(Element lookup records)

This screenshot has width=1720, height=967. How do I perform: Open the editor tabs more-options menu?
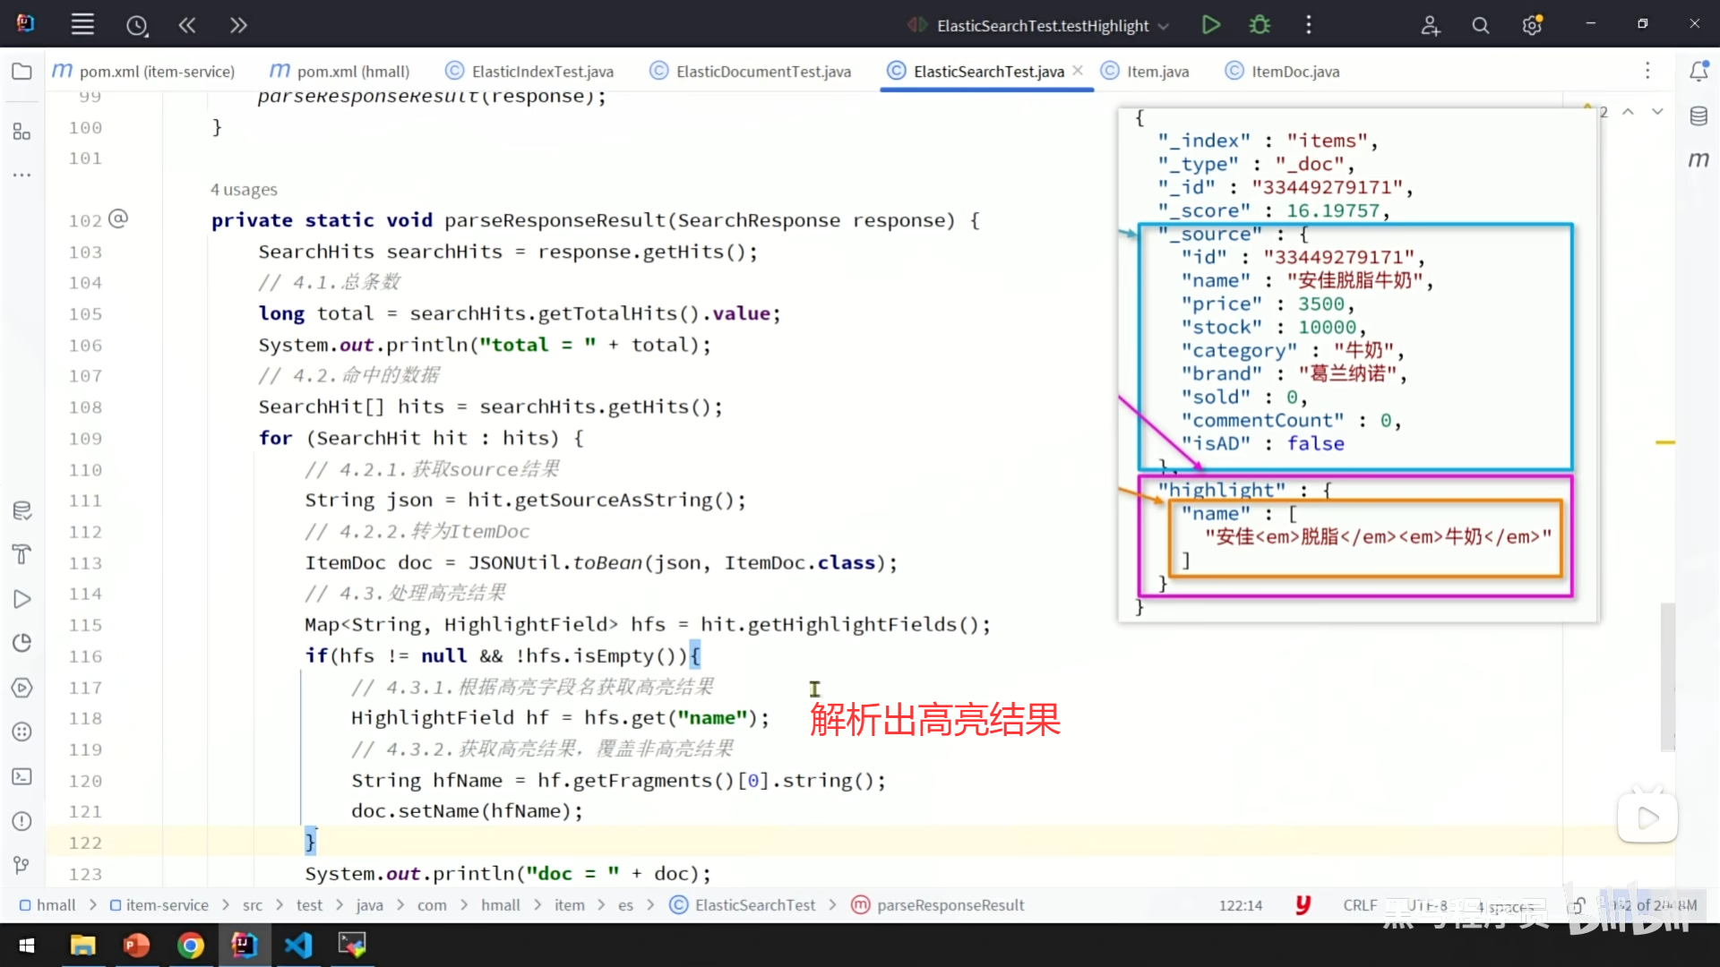point(1647,71)
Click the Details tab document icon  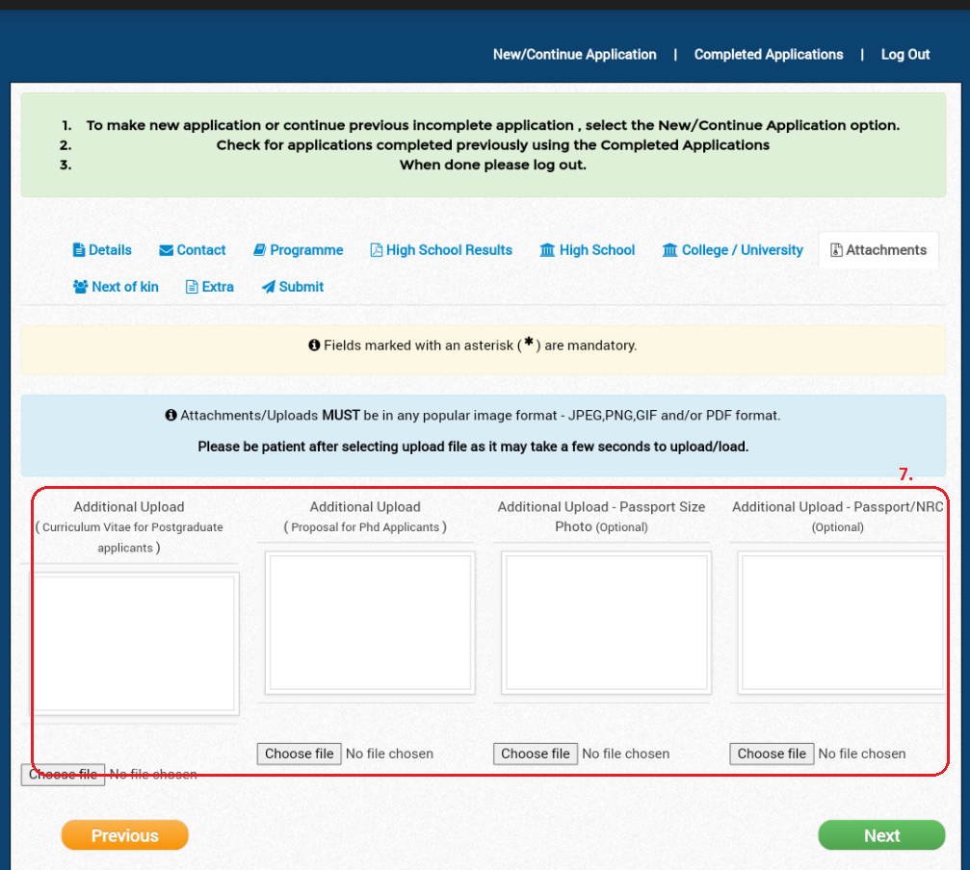point(79,250)
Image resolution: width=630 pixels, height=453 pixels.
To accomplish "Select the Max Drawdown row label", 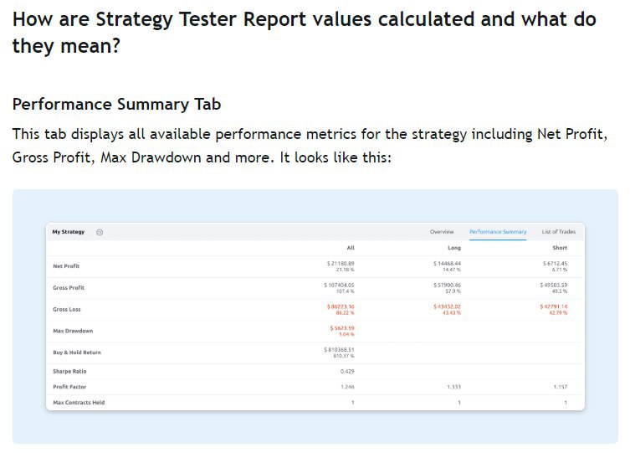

● Exercise aim
Find every line in the records above that contains the word "height" and copy each one. Count only matches in the same case.

● Response
This screenshot has width=1720, height=967. How do I perform: Open the editor tabs more-options menu?
Image resolution: width=630 pixels, height=453 pixels.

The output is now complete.